Così che al momento dell’occupazione delle fabbriche, la sua presenza fece desistere dai loro propositi i capi sindacali e li convinse che gli interessi degli operai erano ben tutelati da lui, dall’ing. Camillo.
Il potere di Camillo Olivetti certamente derivava dal suo talento e le sue capacità organizzative lo mettevano al di sopra delle maestranze, ma l’amore per il lavoro, il disinteresse, il lavoro accurato e fatto ad “opera d’arte” riduceva qualsiasi livello.
Eppure gli anni venti dovevano segnare la definitiva espansione della Olivetti e le realizzazioni delle aspettative dell’ingegniere Camillo ma sopratutto il consolidamento delle strutture operative che daranno all’azienda l’immagine dell’affidabilità del suo prodotto. Nel 1922 i dipendenti sono quasi trecento e la produzione è di 2000 macchine all’anno.

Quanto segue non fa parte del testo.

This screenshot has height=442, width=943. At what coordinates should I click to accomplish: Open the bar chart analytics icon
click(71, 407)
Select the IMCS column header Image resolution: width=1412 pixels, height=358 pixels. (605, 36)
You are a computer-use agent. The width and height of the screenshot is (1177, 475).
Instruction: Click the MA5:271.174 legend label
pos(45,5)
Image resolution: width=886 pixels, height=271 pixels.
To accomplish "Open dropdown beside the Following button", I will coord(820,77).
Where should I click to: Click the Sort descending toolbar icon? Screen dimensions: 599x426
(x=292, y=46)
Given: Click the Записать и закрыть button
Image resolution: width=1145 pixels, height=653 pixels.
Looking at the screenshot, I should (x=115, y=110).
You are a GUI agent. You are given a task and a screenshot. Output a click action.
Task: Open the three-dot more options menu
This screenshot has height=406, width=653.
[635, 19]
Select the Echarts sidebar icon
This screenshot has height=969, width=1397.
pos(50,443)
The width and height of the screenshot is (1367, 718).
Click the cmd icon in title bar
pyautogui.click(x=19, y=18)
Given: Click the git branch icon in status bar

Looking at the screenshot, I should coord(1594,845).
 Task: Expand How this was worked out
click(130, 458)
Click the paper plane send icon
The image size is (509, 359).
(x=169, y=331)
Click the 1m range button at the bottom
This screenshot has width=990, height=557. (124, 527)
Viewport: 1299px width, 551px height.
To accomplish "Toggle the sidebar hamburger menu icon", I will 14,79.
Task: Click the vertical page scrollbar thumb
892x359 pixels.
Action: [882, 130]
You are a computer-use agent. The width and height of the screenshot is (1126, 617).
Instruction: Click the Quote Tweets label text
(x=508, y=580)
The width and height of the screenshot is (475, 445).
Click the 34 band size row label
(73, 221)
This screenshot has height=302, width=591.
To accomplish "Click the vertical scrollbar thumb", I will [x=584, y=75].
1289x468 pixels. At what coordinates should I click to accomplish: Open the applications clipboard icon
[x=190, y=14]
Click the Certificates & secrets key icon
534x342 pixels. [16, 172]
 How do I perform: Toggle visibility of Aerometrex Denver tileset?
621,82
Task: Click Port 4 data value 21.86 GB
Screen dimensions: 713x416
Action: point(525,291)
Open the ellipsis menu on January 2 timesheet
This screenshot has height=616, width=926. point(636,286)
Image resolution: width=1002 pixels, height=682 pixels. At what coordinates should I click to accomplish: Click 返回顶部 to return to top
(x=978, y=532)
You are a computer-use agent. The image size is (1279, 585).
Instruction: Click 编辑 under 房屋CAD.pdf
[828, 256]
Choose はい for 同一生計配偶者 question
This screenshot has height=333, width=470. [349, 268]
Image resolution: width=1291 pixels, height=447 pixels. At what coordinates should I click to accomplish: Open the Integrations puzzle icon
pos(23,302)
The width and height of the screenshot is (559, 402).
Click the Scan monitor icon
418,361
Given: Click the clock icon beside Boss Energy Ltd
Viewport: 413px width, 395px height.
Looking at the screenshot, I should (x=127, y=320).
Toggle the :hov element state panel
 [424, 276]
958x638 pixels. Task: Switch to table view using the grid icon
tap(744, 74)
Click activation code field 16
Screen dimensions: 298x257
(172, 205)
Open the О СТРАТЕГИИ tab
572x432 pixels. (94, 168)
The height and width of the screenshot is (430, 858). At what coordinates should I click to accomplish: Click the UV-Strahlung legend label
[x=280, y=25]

I manifesti di Marcello Dudovich e Pirovano pubblicizzano l’unico prodotto Olivetti. In Pirovano si esaltano le tendenze futuristiche che avevano caratterizzato gli anni antecedenti la Grande Guerra.
Marcello Dudovich è affermato, aveva già lavorato in Germania nella redazione di Simplicissimus, di formazione internazionale sa mediare le influenze liberty della grafica Francese elaborando figure spontanee e gioiose e contemporaneamente ambigue come quelle del Liquore Strega, la Rinascente, le Corse di Brescia ed altro.
Erano i tempi in cui l’italiano Leonetto Cappiello, affronta il problema come fenomeno comunicativo e realizzava i folletti di Thermogene e la pubblicità del Bitter Campari.
Adolphe Mouron, soprannominato Cassandre gran premio per il manifesto dell’Esposizione del 1925 affermava: “La pittura è un fine a sé, il manifesto è soltanto un mezzo tra commerciante e pubblico, è qualcosa di analogo al telegrafo, il cartellone è il telegrafista, non emette messaggi ma li trasmette, non gli viene affatto chiesto il suo parere ma solamente di stabilire una comunicazione chiara, possente, precisa”.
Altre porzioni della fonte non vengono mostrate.